Non-Violence is Crucial to Feminist Process: Just as a key aspect of women’s oppression continues to be violence at the hands of men, so the March’s Unity Principles begin with “Ending Violence” against our bodies. The longer statement includes a call for “accountability and justice for police brutality” and ending “gender and racial inequities within the criminal justice system.” What is also remarkable is that the Mission statement for the March identifies “Kingian nonviolence” as providing the guiding principles for the March, including nonviolence as a way of life; Beloved Community, where relationships are free of any kind of domination; and directives to “attack forces of evil, not persons doing evil,” and to claim moral authority by accepting suffering without violent retaliation.
Feminist Values and System Change: One thing absent from the March’s self-description is explicit discussion of system change.

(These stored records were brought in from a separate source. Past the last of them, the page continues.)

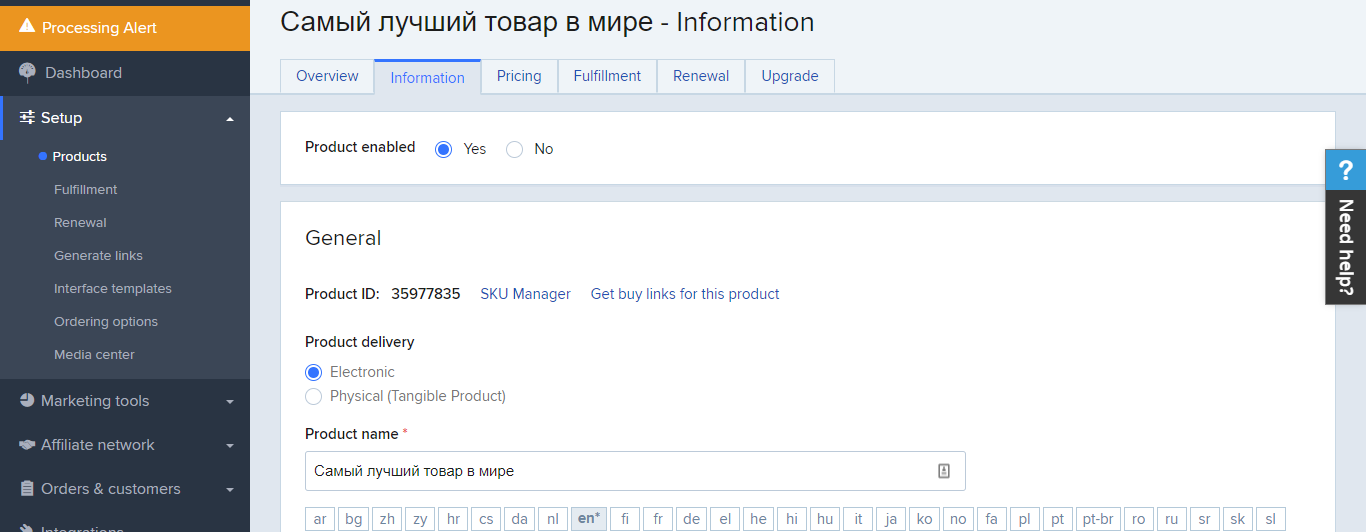The image size is (1366, 532).
Task: Choose Physical (Tangible Product) delivery
Action: [314, 396]
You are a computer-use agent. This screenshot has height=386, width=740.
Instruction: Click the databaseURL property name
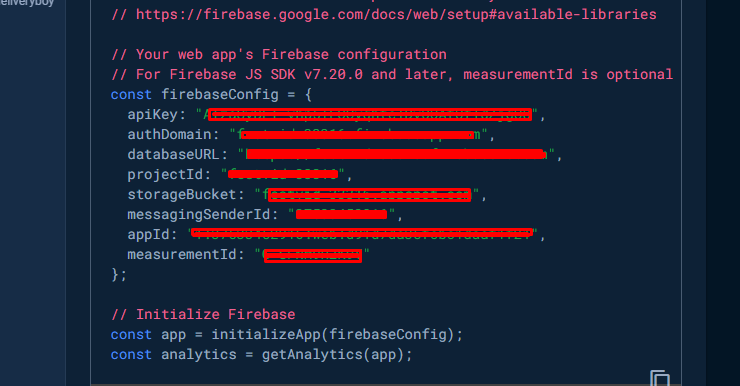tap(174, 155)
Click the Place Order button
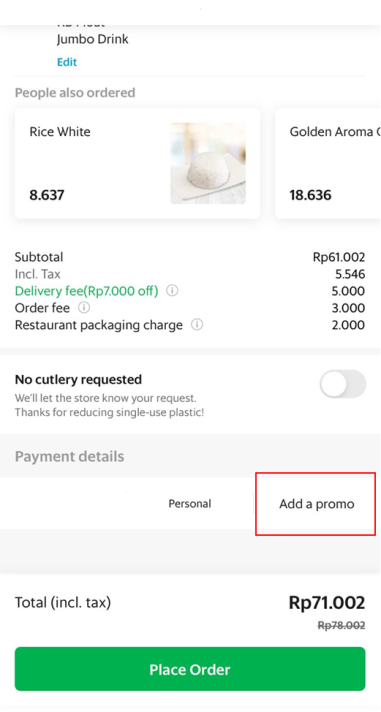 pos(190,669)
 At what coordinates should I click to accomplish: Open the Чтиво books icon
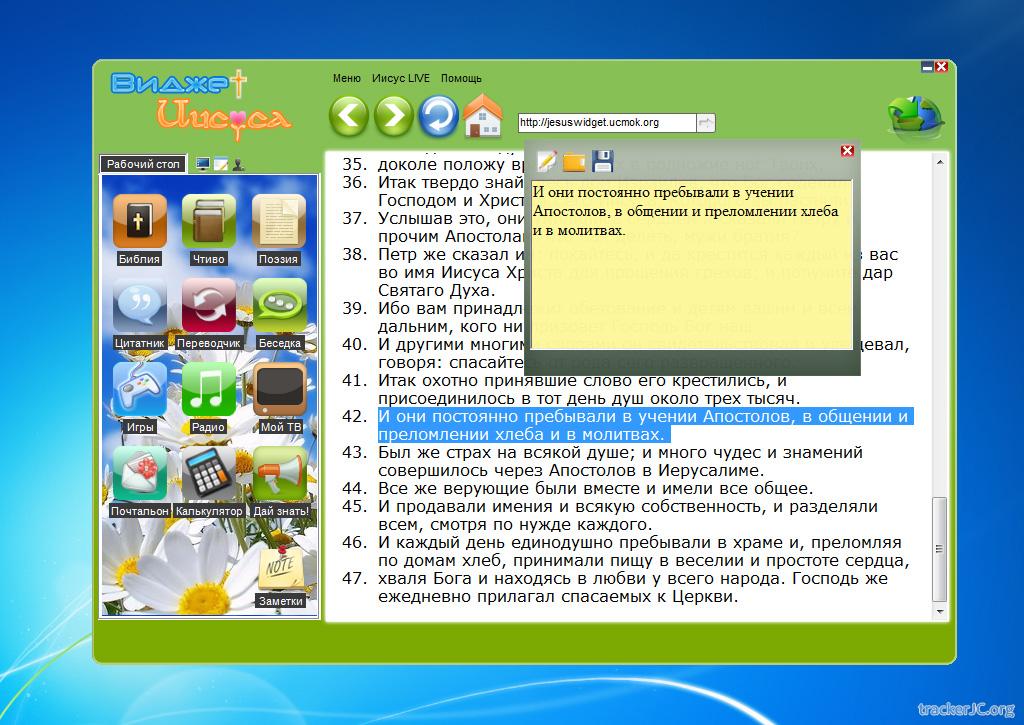coord(208,222)
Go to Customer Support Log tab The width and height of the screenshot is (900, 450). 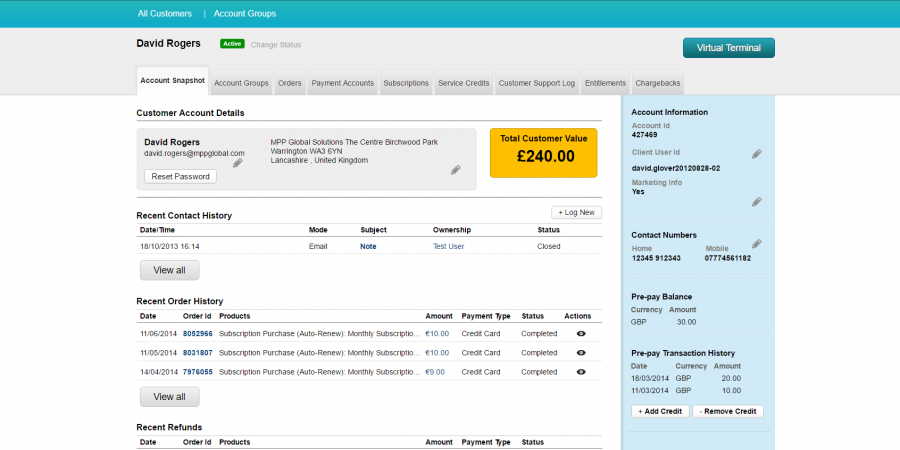coord(537,83)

Yet, in conjunction with other progressive movements, feminists of all types are busy creating the social DNA out of which a post-inequality, solidarity society is emerging: cooperative, mutually beneficial, egalitarian ways of relating to one another and working together. Feminism is coming of age! Capitalism represents traditionally masculine competitive self-interest gone awry, generating dictatorship by billionaires; abject, grinding poverty amidst plenty; endless violence, war and suffering; and the destruction of the planet. The feminist key to system change is to value the devalued feminine, the traditionally feminine values of caring for others, and extend them into the economy! Besides demanding more money for unpaid and underpaid care work, we all can participate in the building of a “solidarity economy” – by participating in and advocating for socially responsible production, consumption, finance, and work, and the guarantee of economic human rights for all.
We Are Everywhere!!! The Women’s March showed that huge numbers of people around the world stand for women’s rights, social justice, sustainability, and more. The crowd it drew to D.C. dwarfed the one that came for Trump’s inauguration. And its broad-based and inclusive call to action mobilized women and men around the world. Over 600 Sister Marches sprouted up in every state of the U.S. and in 60 other countries, with over four million estimated marchers. Women turned Trump’s election into a beautiful display of the compassion, diversity, and transformative power of our movement of movements.